The RNA-Seq and proteomic profiles showed significant differences between uninfected intestinal epithelial cultures in space vs those on earth. These changes involved major proteins important for cell structure as well as genes important for maintaining the intestinal epithelial barrier, cell differentiation, proliferation, wound healing and cancer. Based on their profiles, uninfected cells exposed to spaceflight may display a reduced capacity for proliferation, relative to ground control cultures.
Infections far from home
Human intestinal epithelial cells act as critical sentinels of innate immune function. The results of the experiment showed that spaceflight can cause global changes to the transcriptome and proteome of human epithelial cells, both infected and uninfected.
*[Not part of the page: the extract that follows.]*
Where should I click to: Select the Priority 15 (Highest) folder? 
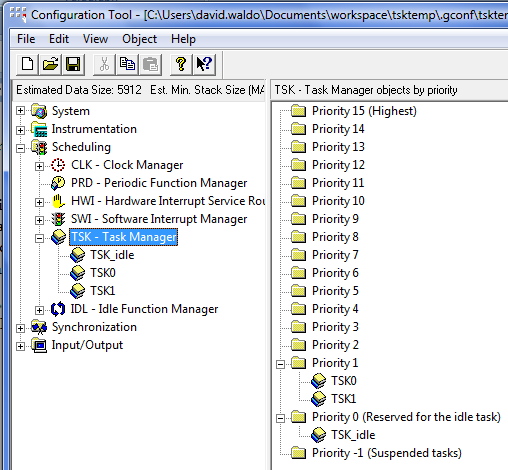coord(364,111)
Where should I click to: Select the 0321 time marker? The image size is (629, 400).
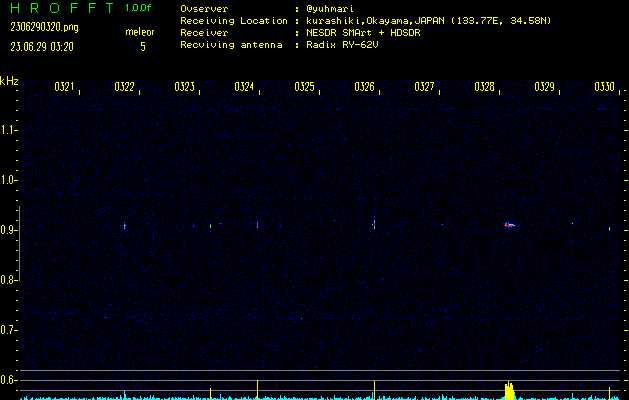click(x=64, y=87)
During spaceflight, 27 RNA transcripts were uniquely altered in intestinal cells in response to infection, once again establishing the unique influence of the spaceflight environment on the host-pathogen interaction. The researchers also observed 35 transcripts that were commonly altered in both space-based and ground-based cells, with 28 genes regulated in the same direction. These findings confirmed that at least a subset of the infection biosignatures that are known to occur on Earth also occur during spaceflight. Compared with uninfected controls, infected cells in both environments displayed gene regulation associated with inflammation, a signature effect of Salmonella infection.
Bacterial transcripts were also simultaneously detected within the infected host cells and indicated upregulation of genes associated with pathogenesis, including antibiotic resistance and stress responses.
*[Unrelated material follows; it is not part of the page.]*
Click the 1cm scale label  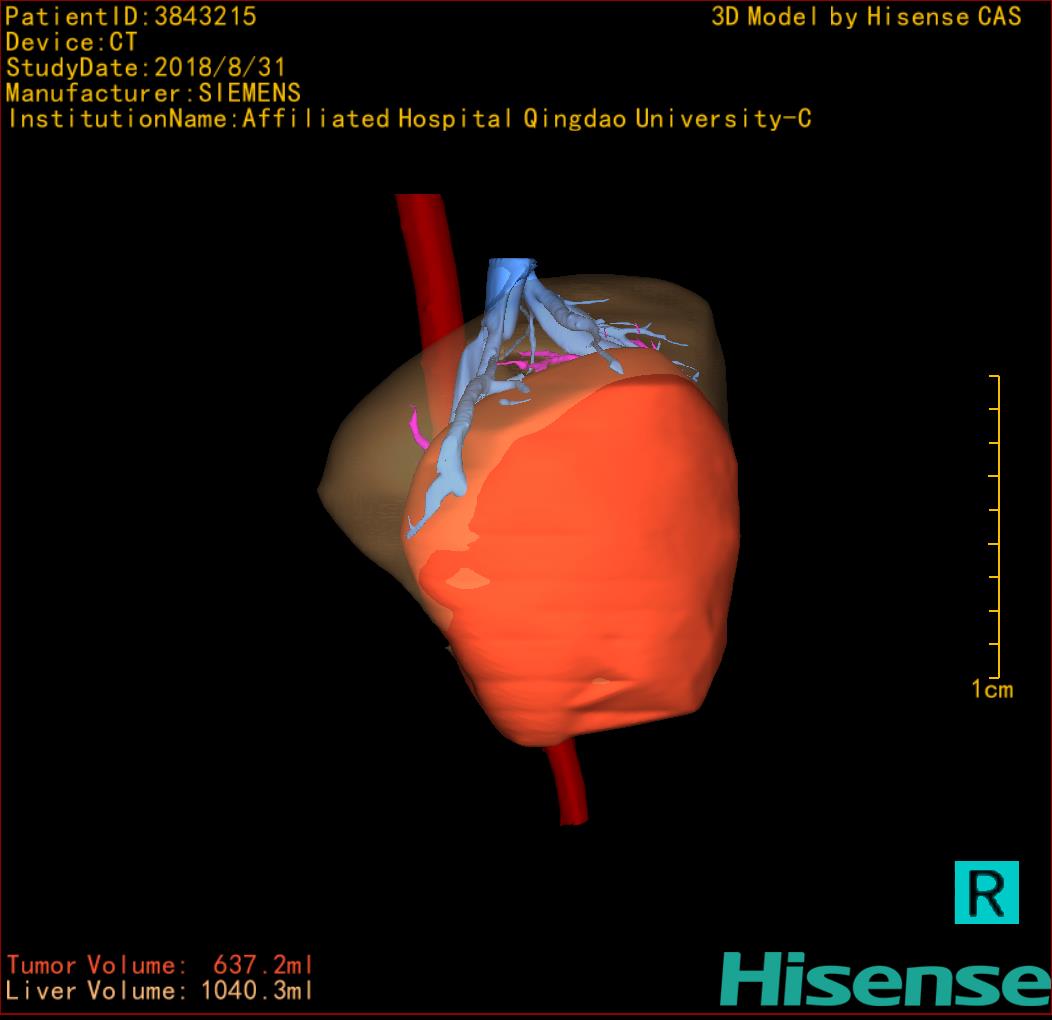991,689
The findings help pave the way for improved efforts to safeguard astronaut health, perhaps through the use of nutritional supplements or probiotic microbes. Ongoing studies of this kind, to be performed aboard the International Space Station and other space habitats, should further illuminate the many mysteries associated with pathogenic infection and the broad range of human illnesses for which they are responsible.
“Before we began this study, we had extensive data showing that spaceflight completely reprogrammed Salmonella at every level to become a better pathogen,” Barrila says. “Separately, we knew that spaceflight also impacted several important structural and functional features of human cells that Salmonella normally exploits during infections on earth. However, there was no data showing what would happen when both cell types met in the microgravity environment during infection. Our study indicates that there are some pretty big changes in the molecular landscape of the intestinal epithelium in response to spaceflight, and this global landscape appears to be further altered during infection with Salmonella.”
Reference: “Evaluating the effect of spaceflight on the host–pathogen interaction between human intestinal epithelial cells and Salmonella Typhimurium” by Jennifer Barrila, Shameema F. Sarker, Nicole Hansmeier, Shanshan Yang, Kristina Buss, Natalia Briones, Jin Park, Richard R. Davis, Rebecca J. Forsyth, C. Mark Ott, Kevin Sato, Cristine Kosnik, Anthony Yang, Cheryl Shimoda, Nicole Rayl, Diana Ly, Aaron Landenberger, Stephanie D. Wilson, Naoko Yamazaki, Jason Steel, Camila Montano, Rolf U. Halden, Tom Cannon, Sarah L. Castro-Wallace and Cheryl A. Nickerson, 9 March 2021, npj Microgravity.
This work was done in collaboration with scientists from the NASA Johnson Space Center, NASA Ames Research Center, Japanese Aerospace Exploration Agency (JAXA), Tissue Genesis, and the Department of Defense (DoD).